Anadolu Agency via Getty Images
Messi-Mbappé in finale a Lusail: è la grande vittoria di Al Khelaifi
MESSI, NEL SEGNO DEL D10S – 5 gol e 3 assist nel percorso che porta alla finale di domenica. È stato un crescendo costante il Mondiale di Leo, sempre più da leader, sempre più immarcabile, nonostante i suoi 35 anni, sempre più vicino all’ascesa al trono del D10S del futbol Diego Armando Maradona. L’immagine, però, che resterà per sempre nella memoria collettiva visiva di Qatar 2022 è l’assist per il 3-0 di Julian Alvarez in semifinale contro la Croazia: elegante, deciso, fisico il suo uno contro uno a tutto campo contro Gvardiol, come in un passo di tango. “Le gambe s’allacciano, gli sguardi si fondono, i corpi si amalgamano in una piroetta e si lasciano incantare. Dando l’impressione che il tango sia un grande abbraccio magico da cui è difficile liberarsi” – avrebbe scritto Jorge Luis Borges. Solo che dall’abbraccio del croato Leo si è liberato.

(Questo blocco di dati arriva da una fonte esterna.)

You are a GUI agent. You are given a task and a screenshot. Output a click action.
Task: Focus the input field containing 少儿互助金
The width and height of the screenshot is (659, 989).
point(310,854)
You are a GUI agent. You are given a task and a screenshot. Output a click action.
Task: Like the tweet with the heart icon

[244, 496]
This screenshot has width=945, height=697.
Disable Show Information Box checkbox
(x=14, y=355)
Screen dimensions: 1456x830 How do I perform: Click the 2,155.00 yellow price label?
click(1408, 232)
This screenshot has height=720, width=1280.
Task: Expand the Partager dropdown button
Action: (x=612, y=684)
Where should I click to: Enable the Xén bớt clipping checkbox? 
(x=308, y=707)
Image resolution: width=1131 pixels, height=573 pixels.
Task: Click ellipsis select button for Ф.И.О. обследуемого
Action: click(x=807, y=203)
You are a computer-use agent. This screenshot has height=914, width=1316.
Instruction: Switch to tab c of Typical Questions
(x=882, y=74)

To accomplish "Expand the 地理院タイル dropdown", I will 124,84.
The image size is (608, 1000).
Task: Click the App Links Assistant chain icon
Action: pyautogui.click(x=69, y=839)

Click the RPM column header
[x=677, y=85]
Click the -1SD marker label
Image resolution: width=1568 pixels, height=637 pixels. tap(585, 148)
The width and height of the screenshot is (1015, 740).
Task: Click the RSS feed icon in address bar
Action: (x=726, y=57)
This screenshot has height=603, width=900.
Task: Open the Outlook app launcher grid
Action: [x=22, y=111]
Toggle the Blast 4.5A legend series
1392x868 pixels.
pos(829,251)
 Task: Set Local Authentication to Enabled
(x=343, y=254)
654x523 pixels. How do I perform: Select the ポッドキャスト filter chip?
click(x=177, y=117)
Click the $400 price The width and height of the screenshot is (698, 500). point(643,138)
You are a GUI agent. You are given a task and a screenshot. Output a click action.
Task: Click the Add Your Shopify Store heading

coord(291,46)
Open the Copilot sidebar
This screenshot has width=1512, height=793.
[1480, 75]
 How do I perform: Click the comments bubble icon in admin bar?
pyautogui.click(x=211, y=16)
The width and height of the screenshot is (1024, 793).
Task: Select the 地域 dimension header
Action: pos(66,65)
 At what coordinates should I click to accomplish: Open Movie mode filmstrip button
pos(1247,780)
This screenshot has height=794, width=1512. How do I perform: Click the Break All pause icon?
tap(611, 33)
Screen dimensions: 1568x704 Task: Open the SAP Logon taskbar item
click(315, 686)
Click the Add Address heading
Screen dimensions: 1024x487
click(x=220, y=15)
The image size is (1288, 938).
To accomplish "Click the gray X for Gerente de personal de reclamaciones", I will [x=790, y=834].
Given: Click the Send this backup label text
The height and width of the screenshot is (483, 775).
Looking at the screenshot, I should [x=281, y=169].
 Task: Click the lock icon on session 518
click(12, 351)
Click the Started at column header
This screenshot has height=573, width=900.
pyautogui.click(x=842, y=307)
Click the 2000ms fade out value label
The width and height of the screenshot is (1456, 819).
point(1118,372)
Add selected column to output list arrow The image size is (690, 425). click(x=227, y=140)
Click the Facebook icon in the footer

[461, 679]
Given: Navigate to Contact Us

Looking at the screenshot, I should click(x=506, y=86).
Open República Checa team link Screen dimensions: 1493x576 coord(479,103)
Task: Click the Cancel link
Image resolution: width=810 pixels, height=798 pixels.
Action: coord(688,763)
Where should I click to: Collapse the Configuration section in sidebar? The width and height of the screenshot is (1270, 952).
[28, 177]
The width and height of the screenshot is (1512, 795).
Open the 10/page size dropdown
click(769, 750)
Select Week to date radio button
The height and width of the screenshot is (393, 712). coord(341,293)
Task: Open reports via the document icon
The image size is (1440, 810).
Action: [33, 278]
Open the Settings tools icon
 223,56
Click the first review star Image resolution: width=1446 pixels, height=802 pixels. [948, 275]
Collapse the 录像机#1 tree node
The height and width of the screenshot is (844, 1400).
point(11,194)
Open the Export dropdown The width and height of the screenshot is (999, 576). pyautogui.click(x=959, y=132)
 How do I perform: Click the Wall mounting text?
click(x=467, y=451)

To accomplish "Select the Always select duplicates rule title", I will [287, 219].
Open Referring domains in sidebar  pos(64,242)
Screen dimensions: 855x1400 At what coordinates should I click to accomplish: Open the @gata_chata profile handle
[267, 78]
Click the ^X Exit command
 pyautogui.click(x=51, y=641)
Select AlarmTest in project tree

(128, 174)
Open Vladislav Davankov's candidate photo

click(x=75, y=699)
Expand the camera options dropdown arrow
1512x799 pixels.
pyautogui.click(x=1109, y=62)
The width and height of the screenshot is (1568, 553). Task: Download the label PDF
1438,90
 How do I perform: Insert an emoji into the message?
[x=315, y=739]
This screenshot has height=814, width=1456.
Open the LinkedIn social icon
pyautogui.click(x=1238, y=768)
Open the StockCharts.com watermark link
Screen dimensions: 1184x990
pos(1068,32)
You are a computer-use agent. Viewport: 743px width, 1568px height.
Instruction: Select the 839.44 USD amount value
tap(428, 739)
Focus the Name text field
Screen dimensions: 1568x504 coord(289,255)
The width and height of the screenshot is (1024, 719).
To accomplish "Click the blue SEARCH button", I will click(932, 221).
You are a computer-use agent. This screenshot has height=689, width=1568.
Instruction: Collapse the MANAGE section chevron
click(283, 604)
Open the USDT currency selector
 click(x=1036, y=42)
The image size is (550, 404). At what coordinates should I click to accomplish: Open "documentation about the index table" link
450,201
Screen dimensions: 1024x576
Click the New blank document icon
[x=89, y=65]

MBAPPE, DROIT AU BUT – 5 gol e 2 assist per Kylian, ma senza trovare lo spazio per liberarsi fra i furiosi raddoppi organizzati da Southgate e Regragui e rendersi decisivo dai quarti in poi. A differenza di Messi, non ci ha ancor regalato un’immagine indelebile di questo suo Mondiale. I suoi dribbling, i suoi tiri fulminei, però, ce li abbiamo bene impressi, noi come Végedream, il rapper francese che ne decantò le gesta quattro anni fa in Ramenez la coupe à la maison: “Doppio passo, cambio di direzione a destra e a sinistra, accelerazione, elastico, tunnel, tiro”. Repentino ed efficace come una rima, qualche necessario ricamo, poi dritto al punto, all’obbiettivo, al gol. Droit au but direbbero a Marsiglia
HA VINTO AL KHELAIFI – Ici c’est Paris, penserà invece Nasser Al-Khelaifi, presidente del PSG, che poi in questo caso equivale a Ici c’est Lusail. Il grande epilogo di Qatar 2022 vedrà infatti opporsi due delle tre stelle del suo giocattolo, con Neymar, grande escluso, a fare da spettatore. Mbappé, l’enfant prodige del calcio francese, pagato 180 milioni nell’estate 2017, era il simbolo dell’ambizione del presidente-sceicco. Messi, arrivato a zero quattro anni dopo, è la prova della definitiva grandeur parigina. Psg e i Mondiali 2022, infine, sono i due grandi investimenti che hanno portato il Qatar ad essere una delle superpotenze del calcio. Era il 2010 quando l’emirato veniva designato sede della Coppa del Mondo. Solo un anno dopo, il fondo sovrano qatariota comprava il più importante club francese e vi metteva a capo il giovane Al Khelaifi. In questi 11 anni non sono mancate le polemiche sulle modalità d’assegnazione di questo Mondiale, sull’eccessivo ed incontenibile potere dei soldi nel calcio di oggi che proprio l’avvento degli emiri ha estremizzato, sulla diatriba fra Superlega ed ECA (di cui oggi Al Khelaifi è presidente) su quale fosse il calcio dei giusti, senza dimenticare, ovviamente, quelle, dolorose, sui migranti morti durante la costruzione degli stadi e sulla condizione dei diritti umani di donne e minoranze nel paese. Al Khelaifi le ha più volte spente in questo mondiale. Domenica sarà anche il suo momento di gloria
Sul campo, 90 minuti, o forse 120, se non i rigori decreteranno chi sarà in grado di trascinare la propria nazionale sul tetto del mondo. Dietro la scrivania, però, e in politica calcistica, soprattutto, ha già vinto Al Khelaifi.